В первой части романа, рисуя столичную светскую среду, Гончаров подвергает острой критике бездушный и холодный аристократизм, ханжество и высокомерие высших дворянско-бюрократических кругов, представленных в романе в образах старого светского жуира Пахотина, эпикурейца-бюрократа Аянова, «великолепной куклы» Беловодовой и др. Гончаров считал, что «большой свет» давно порвал с русскими нравами, русским языком, пропитан эгоизмом и космополитическими настроениями. Жизнь высшего светского общества рассматривается Гончаровым в связи с ненавистной ему обломовщиной. Так Аянов – тот же обломовец, для которого цель жизни – чин тайного советника, спокойная служба с высоким окладом в каком-нибудь ненужном комитете, «а там, волнуйся себе человеческий океан, меняйся век, лети в пучину судьба народов, царства – все пролетит мимо его…» В образе Беловодовой, по словам писателя, представлена «стена великосветской замкнутости, замуровавшейся в фамильных преданиях рода, в приличиях тона, словом в аристократическо-обломовской неподвижности».
Первоначально роман Гончарова назывался «Художник». По признанию самого писателя, главное его внимание было уделено образам Райского, бабушки, Веры. В Райском сам Гончаров видел «сына Обломова», но действующего в другую, переходную эпоху. Именно в этом смысле устанавливал писатель внутреннюю связь между романами «Обрыв» и «Обломов».
Райский – «натура артистическая». Подобно Рудину, «он умом и совестью принял новые животворные семена, – но остатки еще не вымершей обломовщины мешают ему обратить усвоенные понятия в дело…» Райский мечтает о великом искусстве, но «труд упорный ему был тошен». Гончаров прямо связывает последнее обстоятельство с «праздной жизнью почти целого общества», с «обеспеченным существованием» дворянской интеллигенции.

*ИМЕЮЩИЕСЯ ДАННЫЕ:*

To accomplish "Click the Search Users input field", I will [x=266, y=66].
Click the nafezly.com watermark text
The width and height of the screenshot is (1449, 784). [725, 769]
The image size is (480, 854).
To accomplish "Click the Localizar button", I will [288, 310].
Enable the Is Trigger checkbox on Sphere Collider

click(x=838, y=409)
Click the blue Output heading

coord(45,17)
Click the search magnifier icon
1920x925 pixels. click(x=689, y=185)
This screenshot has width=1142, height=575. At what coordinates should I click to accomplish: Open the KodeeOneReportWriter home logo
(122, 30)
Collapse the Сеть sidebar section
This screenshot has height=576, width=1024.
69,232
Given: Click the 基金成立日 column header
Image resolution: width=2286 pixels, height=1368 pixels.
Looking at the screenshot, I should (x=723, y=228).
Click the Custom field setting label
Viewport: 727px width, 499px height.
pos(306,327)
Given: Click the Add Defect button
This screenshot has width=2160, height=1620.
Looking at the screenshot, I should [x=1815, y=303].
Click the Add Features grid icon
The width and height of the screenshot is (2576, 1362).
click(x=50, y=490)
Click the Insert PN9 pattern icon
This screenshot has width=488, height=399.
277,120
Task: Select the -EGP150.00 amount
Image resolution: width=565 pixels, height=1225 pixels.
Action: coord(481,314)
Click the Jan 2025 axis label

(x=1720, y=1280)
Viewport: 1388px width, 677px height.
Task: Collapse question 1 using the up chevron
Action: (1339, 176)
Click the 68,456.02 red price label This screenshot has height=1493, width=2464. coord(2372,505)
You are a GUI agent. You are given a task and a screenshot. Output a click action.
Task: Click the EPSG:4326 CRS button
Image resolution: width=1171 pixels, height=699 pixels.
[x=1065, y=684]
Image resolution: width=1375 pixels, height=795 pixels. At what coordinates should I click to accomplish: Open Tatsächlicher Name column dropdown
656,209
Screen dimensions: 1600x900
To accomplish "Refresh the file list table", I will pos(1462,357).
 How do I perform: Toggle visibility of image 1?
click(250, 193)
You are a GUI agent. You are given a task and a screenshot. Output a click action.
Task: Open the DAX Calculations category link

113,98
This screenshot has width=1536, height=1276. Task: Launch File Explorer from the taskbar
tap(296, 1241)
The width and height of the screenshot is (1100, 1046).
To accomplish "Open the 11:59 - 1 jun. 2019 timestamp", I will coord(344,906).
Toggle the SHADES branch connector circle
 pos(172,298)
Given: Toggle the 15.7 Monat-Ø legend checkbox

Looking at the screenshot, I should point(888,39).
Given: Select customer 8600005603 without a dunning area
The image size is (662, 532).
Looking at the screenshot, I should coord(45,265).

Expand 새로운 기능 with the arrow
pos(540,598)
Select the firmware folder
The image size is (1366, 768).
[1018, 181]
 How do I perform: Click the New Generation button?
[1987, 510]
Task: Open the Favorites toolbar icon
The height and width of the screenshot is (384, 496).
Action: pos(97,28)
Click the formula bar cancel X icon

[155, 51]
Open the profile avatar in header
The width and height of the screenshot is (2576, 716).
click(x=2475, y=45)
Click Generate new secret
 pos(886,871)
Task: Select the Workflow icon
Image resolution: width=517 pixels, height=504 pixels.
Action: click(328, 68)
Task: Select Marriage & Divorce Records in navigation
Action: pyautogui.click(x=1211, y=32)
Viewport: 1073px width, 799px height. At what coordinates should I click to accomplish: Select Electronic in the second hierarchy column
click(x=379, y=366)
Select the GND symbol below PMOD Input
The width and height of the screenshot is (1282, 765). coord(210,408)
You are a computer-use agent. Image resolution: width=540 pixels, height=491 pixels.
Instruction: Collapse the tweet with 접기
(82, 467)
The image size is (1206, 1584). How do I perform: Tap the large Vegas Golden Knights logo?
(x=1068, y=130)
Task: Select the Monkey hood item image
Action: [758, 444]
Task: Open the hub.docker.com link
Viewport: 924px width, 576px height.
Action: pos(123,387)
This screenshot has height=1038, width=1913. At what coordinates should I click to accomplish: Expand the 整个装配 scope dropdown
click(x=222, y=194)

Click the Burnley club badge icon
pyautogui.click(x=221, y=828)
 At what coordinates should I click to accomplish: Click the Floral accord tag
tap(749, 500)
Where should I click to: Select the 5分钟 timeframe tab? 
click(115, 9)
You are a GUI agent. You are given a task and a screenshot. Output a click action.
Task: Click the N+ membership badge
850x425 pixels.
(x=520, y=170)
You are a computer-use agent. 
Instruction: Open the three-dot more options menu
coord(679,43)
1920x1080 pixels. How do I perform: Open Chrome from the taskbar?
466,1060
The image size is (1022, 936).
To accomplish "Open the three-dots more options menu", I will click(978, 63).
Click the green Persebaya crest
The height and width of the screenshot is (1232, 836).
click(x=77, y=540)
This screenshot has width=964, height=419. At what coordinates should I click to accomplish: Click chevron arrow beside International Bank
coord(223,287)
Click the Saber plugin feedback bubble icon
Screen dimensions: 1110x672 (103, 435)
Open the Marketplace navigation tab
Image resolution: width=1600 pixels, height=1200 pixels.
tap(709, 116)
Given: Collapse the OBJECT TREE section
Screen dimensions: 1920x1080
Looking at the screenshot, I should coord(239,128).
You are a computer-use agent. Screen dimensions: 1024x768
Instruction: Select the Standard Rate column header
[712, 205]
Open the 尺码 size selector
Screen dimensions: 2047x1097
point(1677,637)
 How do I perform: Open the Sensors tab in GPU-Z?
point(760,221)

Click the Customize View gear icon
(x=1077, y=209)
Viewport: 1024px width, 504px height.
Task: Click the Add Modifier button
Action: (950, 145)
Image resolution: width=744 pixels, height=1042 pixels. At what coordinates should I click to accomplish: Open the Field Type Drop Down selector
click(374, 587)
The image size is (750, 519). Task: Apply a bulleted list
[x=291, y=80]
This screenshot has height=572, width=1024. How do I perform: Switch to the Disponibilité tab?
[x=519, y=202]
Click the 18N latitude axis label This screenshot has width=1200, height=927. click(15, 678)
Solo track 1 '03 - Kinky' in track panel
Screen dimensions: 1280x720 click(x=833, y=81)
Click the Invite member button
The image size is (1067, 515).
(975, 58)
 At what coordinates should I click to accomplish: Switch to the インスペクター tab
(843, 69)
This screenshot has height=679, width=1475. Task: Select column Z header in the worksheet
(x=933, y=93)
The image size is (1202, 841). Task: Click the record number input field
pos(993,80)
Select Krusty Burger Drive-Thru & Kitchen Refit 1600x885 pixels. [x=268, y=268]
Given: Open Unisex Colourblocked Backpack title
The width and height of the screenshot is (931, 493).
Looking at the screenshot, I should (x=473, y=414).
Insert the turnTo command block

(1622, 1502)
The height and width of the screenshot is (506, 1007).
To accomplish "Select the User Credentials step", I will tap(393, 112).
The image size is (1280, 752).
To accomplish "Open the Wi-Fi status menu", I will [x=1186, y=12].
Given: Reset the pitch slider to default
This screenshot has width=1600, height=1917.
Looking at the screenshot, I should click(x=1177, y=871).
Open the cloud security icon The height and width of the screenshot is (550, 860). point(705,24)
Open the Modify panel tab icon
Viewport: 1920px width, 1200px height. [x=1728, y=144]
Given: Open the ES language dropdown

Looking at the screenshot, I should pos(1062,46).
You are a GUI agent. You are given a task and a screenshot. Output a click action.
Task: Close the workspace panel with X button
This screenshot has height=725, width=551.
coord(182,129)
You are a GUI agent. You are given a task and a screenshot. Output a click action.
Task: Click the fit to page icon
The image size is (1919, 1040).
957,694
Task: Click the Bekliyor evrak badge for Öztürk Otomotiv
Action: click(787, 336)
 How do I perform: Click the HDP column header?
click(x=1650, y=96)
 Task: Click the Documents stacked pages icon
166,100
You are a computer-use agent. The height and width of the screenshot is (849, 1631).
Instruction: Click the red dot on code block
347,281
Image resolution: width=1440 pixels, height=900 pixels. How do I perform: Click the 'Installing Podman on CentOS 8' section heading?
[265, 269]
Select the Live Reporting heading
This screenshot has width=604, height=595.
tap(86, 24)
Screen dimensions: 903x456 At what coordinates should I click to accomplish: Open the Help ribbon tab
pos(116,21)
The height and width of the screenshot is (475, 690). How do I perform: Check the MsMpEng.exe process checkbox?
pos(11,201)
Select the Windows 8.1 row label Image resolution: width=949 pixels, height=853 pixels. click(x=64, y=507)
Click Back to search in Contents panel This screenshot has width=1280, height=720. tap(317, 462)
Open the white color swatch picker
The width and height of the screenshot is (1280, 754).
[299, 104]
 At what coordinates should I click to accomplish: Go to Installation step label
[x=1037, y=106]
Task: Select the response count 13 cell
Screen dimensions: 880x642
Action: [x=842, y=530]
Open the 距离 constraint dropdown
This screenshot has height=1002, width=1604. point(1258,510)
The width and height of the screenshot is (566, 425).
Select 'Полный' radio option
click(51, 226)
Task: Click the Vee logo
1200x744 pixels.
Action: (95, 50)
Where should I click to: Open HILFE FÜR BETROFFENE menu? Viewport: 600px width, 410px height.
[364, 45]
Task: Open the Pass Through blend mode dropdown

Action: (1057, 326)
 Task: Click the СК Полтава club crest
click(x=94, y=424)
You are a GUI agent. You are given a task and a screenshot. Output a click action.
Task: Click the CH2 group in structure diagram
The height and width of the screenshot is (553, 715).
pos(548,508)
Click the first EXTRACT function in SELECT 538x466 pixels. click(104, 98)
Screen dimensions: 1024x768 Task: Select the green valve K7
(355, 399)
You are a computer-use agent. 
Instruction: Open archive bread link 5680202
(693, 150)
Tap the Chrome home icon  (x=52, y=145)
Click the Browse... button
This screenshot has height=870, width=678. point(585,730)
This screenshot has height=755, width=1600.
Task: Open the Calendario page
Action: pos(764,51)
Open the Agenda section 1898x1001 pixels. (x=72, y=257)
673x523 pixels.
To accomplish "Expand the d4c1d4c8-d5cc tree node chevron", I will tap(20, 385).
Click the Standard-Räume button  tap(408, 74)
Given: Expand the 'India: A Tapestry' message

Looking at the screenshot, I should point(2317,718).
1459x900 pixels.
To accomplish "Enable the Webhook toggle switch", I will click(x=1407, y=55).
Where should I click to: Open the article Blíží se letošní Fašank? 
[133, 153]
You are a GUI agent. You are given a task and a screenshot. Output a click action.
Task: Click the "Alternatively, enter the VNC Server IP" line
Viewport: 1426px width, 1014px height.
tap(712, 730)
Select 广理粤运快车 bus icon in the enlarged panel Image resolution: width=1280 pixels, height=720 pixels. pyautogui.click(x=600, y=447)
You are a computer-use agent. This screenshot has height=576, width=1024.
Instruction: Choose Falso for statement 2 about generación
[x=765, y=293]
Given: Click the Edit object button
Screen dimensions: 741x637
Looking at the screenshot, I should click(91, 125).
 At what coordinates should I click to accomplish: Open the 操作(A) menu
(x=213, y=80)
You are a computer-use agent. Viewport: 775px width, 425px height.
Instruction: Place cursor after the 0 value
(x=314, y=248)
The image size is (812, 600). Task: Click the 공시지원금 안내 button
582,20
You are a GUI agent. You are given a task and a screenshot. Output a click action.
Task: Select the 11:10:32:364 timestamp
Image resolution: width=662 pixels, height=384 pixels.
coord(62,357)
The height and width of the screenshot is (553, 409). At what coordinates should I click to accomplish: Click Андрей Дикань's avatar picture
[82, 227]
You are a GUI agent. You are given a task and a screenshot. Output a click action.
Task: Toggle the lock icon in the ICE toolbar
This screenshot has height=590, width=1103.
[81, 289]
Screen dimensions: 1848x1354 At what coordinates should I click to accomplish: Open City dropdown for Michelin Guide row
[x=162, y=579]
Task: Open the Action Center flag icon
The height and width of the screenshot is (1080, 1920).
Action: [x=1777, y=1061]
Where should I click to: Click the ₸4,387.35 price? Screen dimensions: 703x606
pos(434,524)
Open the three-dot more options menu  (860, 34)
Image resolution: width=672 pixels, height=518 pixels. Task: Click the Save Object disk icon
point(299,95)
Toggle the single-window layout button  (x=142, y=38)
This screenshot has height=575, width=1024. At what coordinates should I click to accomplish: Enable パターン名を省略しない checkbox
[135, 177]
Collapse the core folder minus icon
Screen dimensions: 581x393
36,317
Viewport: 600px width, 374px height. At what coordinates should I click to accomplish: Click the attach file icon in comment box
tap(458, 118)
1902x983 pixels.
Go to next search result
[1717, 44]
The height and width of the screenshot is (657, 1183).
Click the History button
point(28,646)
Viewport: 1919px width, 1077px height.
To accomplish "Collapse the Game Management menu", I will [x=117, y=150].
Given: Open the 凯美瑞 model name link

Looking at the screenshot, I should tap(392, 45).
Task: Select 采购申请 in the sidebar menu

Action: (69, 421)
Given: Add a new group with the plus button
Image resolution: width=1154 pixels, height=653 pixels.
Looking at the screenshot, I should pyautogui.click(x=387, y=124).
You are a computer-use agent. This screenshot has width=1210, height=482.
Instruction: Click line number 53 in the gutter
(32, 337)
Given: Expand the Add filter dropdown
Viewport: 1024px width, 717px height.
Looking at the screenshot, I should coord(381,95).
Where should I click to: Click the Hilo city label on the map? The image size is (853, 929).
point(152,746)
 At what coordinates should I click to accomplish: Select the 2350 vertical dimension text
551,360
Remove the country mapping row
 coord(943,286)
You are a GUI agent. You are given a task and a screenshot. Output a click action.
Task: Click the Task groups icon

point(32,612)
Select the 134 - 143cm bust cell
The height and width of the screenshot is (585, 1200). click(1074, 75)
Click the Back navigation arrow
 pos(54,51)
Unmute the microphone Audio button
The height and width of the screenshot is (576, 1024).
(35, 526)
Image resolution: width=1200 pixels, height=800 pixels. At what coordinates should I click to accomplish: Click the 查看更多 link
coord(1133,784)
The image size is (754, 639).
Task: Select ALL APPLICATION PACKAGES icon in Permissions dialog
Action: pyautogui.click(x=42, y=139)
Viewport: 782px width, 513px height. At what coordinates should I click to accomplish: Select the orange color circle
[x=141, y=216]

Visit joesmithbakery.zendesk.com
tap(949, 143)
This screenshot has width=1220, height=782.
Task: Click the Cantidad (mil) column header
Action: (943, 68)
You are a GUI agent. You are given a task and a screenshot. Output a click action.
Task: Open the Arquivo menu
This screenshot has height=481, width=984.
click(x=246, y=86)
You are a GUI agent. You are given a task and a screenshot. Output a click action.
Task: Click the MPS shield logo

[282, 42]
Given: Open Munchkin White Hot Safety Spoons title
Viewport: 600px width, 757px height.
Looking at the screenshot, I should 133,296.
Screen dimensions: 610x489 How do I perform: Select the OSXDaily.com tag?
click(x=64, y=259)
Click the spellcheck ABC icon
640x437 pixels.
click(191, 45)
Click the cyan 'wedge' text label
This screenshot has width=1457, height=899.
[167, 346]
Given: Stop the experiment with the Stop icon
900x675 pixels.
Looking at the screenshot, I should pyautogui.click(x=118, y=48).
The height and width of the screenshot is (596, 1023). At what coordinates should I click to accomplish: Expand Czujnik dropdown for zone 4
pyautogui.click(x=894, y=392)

*ПОСТАВЛЕННАЯ ЗАДАЧА 1:*
Приведите заново, целиком и без изменений, отрывок о романе Гончарова «Обрыв».
*ПОСТАВЛЕННАЯ ЗАДАЧА 2:*
Перепишите из записей в точности только строки между строкой, где стоит «Viewport: 600px width, 374px», и строкой, где стоит «point(28,646)», включая обе.

*ОТВЕТ 1:*
В первой части романа, рисуя столичную светскую среду, Гончаров подвергает острой критике бездушный и холодный аристократизм, ханжество и высокомерие высших дворянско-бюрократических кругов, представленных в романе в образах старого светского жуира Пахотина, эпикурейца-бюрократа Аянова, «великолепной куклы» Беловодовой и др. Гончаров считал, что «большой свет» давно порвал с русскими нравами, русским языком, пропитан эгоизмом и космополитическими настроениями. Жизнь высшего светского общества рассматривается Гончаровым в связи с ненавистной ему обломовщиной. Так Аянов – тот же обломовец, для которого цель жизни – чин тайного советника, спокойная служба с высоким окладом в каком-нибудь ненужном комитете, «а там, волнуйся себе человеческий океан, меняйся век, лети в пучину судьба народов, царства – все пролетит мимо его…» В образе Беловодовой, по словам писателя, представлена «стена великосветской замкнутости, замуровавшейся в фамильных преданиях рода, в приличиях тона, словом в аристократическо-обломовской неподвижности».
Первоначально роман Гончарова назывался «Художник». По признанию самого писателя, главное его внимание было уделено образам Райского, бабушки, Веры. В Райском сам Гончаров видел «сына Обломова», но действующего в другую, переходную эпоху. Именно в этом смысле устанавливал писатель внутреннюю связь между романами «Обрыв» и «Обломов».
Райский – «натура артистическая». Подобно Рудину, «он умом и совестью принял новые животворные семена, – но остатки еще не вымершей обломовщины мешают ему обратить усвоенные понятия в дело…» Райский мечтает о великом искусстве, но «труд упорный ему был тошен». Гончаров прямо связывает последнее обстоятельство с «праздной жизнью почти целого общества», с «обеспеченным существованием» дворянской интеллигенции.

*ОТВЕТ 2:*
Viewport: 600px width, 374px height. At what coordinates should I click to accomplish: Click the attach file icon in comment box
tap(458, 118)
1902x983 pixels.
Go to next search result
[1717, 44]
The height and width of the screenshot is (657, 1183).
Click the History button
point(28,646)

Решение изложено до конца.